__Directions__. The whole listing below is to be output exactly, with no line skipped.

The data Block Start

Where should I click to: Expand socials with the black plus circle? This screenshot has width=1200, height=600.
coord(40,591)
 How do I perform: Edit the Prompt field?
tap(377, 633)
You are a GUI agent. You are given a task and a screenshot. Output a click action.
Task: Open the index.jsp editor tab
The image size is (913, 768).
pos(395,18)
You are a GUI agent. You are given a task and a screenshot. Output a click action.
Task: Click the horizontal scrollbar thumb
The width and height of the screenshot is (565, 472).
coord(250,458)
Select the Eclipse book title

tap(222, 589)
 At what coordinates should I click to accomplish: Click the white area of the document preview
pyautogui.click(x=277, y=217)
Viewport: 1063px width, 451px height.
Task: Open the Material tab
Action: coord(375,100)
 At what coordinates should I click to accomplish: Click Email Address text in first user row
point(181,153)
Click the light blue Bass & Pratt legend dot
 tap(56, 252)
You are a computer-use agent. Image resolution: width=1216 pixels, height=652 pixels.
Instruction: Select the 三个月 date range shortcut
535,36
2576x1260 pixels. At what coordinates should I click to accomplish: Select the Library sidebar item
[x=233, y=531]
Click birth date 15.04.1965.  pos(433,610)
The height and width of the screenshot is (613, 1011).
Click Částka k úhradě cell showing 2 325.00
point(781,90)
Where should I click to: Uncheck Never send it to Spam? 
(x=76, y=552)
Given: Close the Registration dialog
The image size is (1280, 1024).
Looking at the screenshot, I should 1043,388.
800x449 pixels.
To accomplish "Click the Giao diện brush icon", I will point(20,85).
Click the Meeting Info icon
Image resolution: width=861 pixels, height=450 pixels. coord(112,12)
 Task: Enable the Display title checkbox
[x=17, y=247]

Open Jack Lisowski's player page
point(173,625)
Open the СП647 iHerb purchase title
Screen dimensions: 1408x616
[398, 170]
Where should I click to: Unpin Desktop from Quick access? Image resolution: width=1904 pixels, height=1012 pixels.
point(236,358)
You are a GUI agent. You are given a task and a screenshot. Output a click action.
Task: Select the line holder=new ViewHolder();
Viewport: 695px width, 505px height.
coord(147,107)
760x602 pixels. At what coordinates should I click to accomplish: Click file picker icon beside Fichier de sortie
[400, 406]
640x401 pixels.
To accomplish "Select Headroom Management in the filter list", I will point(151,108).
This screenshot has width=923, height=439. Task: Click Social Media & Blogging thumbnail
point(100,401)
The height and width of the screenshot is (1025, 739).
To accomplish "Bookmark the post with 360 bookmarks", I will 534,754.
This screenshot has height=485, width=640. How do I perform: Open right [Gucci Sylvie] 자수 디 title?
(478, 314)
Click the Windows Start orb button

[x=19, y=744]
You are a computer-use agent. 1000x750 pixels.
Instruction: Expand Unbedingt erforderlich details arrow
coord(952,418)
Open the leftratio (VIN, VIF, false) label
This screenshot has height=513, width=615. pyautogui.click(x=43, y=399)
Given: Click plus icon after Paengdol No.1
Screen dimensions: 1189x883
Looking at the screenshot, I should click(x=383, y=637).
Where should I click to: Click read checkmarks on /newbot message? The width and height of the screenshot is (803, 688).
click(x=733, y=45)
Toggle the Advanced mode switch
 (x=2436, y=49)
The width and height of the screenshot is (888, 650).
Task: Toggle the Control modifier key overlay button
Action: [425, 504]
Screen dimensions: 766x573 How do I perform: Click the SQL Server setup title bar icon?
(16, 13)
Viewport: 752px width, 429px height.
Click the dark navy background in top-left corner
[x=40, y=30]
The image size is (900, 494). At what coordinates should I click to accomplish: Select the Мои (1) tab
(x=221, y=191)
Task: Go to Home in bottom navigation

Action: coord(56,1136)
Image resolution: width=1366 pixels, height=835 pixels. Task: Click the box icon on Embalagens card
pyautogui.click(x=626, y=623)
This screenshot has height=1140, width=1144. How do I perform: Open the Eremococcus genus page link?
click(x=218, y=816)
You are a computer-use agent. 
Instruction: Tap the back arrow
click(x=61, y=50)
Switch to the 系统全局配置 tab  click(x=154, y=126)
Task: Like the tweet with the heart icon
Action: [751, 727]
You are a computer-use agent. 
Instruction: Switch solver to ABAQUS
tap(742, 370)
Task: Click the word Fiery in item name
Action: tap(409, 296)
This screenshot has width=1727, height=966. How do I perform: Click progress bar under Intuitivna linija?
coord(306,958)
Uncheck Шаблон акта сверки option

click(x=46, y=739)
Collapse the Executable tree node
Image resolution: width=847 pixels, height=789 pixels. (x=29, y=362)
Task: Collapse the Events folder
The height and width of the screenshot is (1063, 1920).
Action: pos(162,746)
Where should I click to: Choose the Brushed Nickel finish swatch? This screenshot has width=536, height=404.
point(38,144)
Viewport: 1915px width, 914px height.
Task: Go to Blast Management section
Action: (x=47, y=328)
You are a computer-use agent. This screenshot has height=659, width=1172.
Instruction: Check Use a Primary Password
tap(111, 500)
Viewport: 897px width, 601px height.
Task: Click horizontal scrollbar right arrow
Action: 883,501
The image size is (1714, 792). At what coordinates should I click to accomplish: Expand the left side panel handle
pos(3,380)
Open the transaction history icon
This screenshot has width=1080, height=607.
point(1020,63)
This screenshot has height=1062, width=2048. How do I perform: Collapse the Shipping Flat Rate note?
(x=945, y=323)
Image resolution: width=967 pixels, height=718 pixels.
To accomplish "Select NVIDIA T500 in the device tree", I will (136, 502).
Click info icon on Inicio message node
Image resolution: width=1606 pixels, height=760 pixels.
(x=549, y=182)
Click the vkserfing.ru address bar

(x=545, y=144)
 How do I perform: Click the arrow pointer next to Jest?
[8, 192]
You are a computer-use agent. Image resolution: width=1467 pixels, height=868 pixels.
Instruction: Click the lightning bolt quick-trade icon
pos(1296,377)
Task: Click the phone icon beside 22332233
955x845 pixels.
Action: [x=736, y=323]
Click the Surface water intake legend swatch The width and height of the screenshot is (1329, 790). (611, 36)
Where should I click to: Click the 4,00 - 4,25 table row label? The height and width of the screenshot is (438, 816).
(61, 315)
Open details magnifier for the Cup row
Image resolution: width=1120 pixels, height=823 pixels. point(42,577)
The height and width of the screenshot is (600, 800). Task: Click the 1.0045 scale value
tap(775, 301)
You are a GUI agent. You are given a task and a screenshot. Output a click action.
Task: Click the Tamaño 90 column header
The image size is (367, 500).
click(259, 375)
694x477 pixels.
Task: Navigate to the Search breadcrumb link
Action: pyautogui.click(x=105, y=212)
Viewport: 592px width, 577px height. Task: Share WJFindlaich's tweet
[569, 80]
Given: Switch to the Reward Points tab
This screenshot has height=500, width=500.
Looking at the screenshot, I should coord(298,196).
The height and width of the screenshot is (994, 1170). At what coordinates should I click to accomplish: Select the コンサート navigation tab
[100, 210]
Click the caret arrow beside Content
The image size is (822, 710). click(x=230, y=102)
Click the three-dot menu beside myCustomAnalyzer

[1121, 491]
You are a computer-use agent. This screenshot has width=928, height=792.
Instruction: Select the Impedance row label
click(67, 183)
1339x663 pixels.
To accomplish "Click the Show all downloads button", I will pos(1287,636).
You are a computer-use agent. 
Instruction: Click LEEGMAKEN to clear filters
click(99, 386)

The data Block End

__Answer section__.
Where should I click to: Expand socials with the black plus circle? This screenshot has width=1200, height=600.
coord(40,591)
 How do I perform: Edit the Prompt field?
tap(377, 633)
You are a GUI agent. You are given a task and a screenshot. Output a click action.
Task: Open the index.jsp editor tab
The image size is (913, 768).
pos(395,18)
You are a GUI agent. You are given a task and a screenshot. Output a click action.
Task: Click the horizontal scrollbar thumb
The width and height of the screenshot is (565, 472).
coord(250,458)
Select the Eclipse book title

tap(222, 589)
 At what coordinates should I click to accomplish: Click the white area of the document preview
pyautogui.click(x=277, y=217)
Viewport: 1063px width, 451px height.
Task: Open the Material tab
Action: coord(375,100)
 At what coordinates should I click to accomplish: Click Email Address text in first user row
point(181,153)
Click the light blue Bass & Pratt legend dot
 tap(56, 252)
You are a computer-use agent. Image resolution: width=1216 pixels, height=652 pixels.
Instruction: Select the 三个月 date range shortcut
535,36
2576x1260 pixels. At what coordinates should I click to accomplish: Select the Library sidebar item
[x=233, y=531]
Click birth date 15.04.1965.  pos(433,610)
The height and width of the screenshot is (613, 1011).
Click Částka k úhradě cell showing 2 325.00
point(781,90)
Where should I click to: Uncheck Never send it to Spam? 
(x=76, y=552)
Given: Close the Registration dialog
The image size is (1280, 1024).
Looking at the screenshot, I should 1043,388.
800x449 pixels.
To accomplish "Click the Giao diện brush icon", I will point(20,85).
Click the Meeting Info icon
Image resolution: width=861 pixels, height=450 pixels. coord(112,12)
 Task: Enable the Display title checkbox
[x=17, y=247]

Open Jack Lisowski's player page
point(173,625)
Open the СП647 iHerb purchase title
Screen dimensions: 1408x616
[398, 170]
Where should I click to: Unpin Desktop from Quick access? Image resolution: width=1904 pixels, height=1012 pixels.
point(236,358)
You are a GUI agent. You are given a task and a screenshot. Output a click action.
Task: Select the line holder=new ViewHolder();
Viewport: 695px width, 505px height.
coord(147,107)
760x602 pixels. At what coordinates should I click to accomplish: Click file picker icon beside Fichier de sortie
[400, 406]
640x401 pixels.
To accomplish "Select Headroom Management in the filter list", I will point(151,108).
This screenshot has width=923, height=439. Task: Click Social Media & Blogging thumbnail
point(100,401)
The height and width of the screenshot is (1025, 739).
To accomplish "Bookmark the post with 360 bookmarks", I will 534,754.
This screenshot has height=485, width=640. How do I perform: Open right [Gucci Sylvie] 자수 디 title?
(478, 314)
Click the Windows Start orb button

[x=19, y=744]
You are a computer-use agent. 1000x750 pixels.
Instruction: Expand Unbedingt erforderlich details arrow
coord(952,418)
Open the leftratio (VIN, VIF, false) label
This screenshot has height=513, width=615. pyautogui.click(x=43, y=399)
Given: Click plus icon after Paengdol No.1
Screen dimensions: 1189x883
Looking at the screenshot, I should click(x=383, y=637).
Where should I click to: Click read checkmarks on /newbot message? The width and height of the screenshot is (803, 688).
click(x=733, y=45)
Toggle the Advanced mode switch
 (x=2436, y=49)
The width and height of the screenshot is (888, 650).
Task: Toggle the Control modifier key overlay button
Action: [425, 504]
Screen dimensions: 766x573 How do I perform: Click the SQL Server setup title bar icon?
(16, 13)
Viewport: 752px width, 429px height.
Click the dark navy background in top-left corner
[x=40, y=30]
The image size is (900, 494). At what coordinates should I click to accomplish: Select the Мои (1) tab
(x=221, y=191)
Task: Go to Home in bottom navigation

Action: coord(56,1136)
Image resolution: width=1366 pixels, height=835 pixels. Task: Click the box icon on Embalagens card
pyautogui.click(x=626, y=623)
This screenshot has height=1140, width=1144. How do I perform: Open the Eremococcus genus page link?
click(x=218, y=816)
You are a computer-use agent. 
Instruction: Tap the back arrow
click(x=61, y=50)
Switch to the 系统全局配置 tab  click(x=154, y=126)
Task: Like the tweet with the heart icon
Action: [751, 727]
You are a computer-use agent. 
Instruction: Switch solver to ABAQUS
tap(742, 370)
Task: Click the word Fiery in item name
Action: tap(409, 296)
This screenshot has width=1727, height=966. How do I perform: Click progress bar under Intuitivna linija?
coord(306,958)
Uncheck Шаблон акта сверки option

click(x=46, y=739)
Collapse the Executable tree node
Image resolution: width=847 pixels, height=789 pixels. (x=29, y=362)
Task: Collapse the Events folder
The height and width of the screenshot is (1063, 1920).
Action: pos(162,746)
Where should I click to: Choose the Brushed Nickel finish swatch? This screenshot has width=536, height=404.
point(38,144)
Viewport: 1915px width, 914px height.
Task: Go to Blast Management section
Action: (x=47, y=328)
You are a computer-use agent. This screenshot has height=659, width=1172.
Instruction: Check Use a Primary Password
tap(111, 500)
Viewport: 897px width, 601px height.
Task: Click horizontal scrollbar right arrow
Action: 883,501
The image size is (1714, 792). At what coordinates should I click to accomplish: Expand the left side panel handle
pos(3,380)
Open the transaction history icon
This screenshot has width=1080, height=607.
point(1020,63)
This screenshot has height=1062, width=2048. How do I perform: Collapse the Shipping Flat Rate note?
(x=945, y=323)
Image resolution: width=967 pixels, height=718 pixels.
To accomplish "Select NVIDIA T500 in the device tree", I will (136, 502).
Click info icon on Inicio message node
Image resolution: width=1606 pixels, height=760 pixels.
(x=549, y=182)
Click the vkserfing.ru address bar

(x=545, y=144)
 How do I perform: Click the arrow pointer next to Jest?
[8, 192]
You are a computer-use agent. Image resolution: width=1467 pixels, height=868 pixels.
Instruction: Click the lightning bolt quick-trade icon
pos(1296,377)
Task: Click the phone icon beside 22332233
955x845 pixels.
Action: [x=736, y=323]
Click the Surface water intake legend swatch The width and height of the screenshot is (1329, 790). (611, 36)
Where should I click to: Click the 4,00 - 4,25 table row label? The height and width of the screenshot is (438, 816).
(61, 315)
Open details magnifier for the Cup row
Image resolution: width=1120 pixels, height=823 pixels. point(42,577)
The height and width of the screenshot is (600, 800). Task: Click the 1.0045 scale value
tap(775, 301)
You are a GUI agent. You are given a task and a screenshot. Output a click action.
Task: Click the Tamaño 90 column header
The image size is (367, 500).
click(259, 375)
694x477 pixels.
Task: Navigate to the Search breadcrumb link
Action: pyautogui.click(x=105, y=212)
Viewport: 592px width, 577px height. Task: Share WJFindlaich's tweet
[569, 80]
Given: Switch to the Reward Points tab
This screenshot has height=500, width=500.
Looking at the screenshot, I should coord(298,196).
The height and width of the screenshot is (994, 1170). At what coordinates should I click to accomplish: Select the コンサート navigation tab
[100, 210]
Click the caret arrow beside Content
The image size is (822, 710). click(x=230, y=102)
Click the three-dot menu beside myCustomAnalyzer

[1121, 491]
You are a computer-use agent. This screenshot has width=928, height=792.
Instruction: Select the Impedance row label
click(67, 183)
1339x663 pixels.
To accomplish "Click the Show all downloads button", I will pos(1287,636).
You are a computer-use agent. 
Instruction: Click LEEGMAKEN to clear filters
click(99, 386)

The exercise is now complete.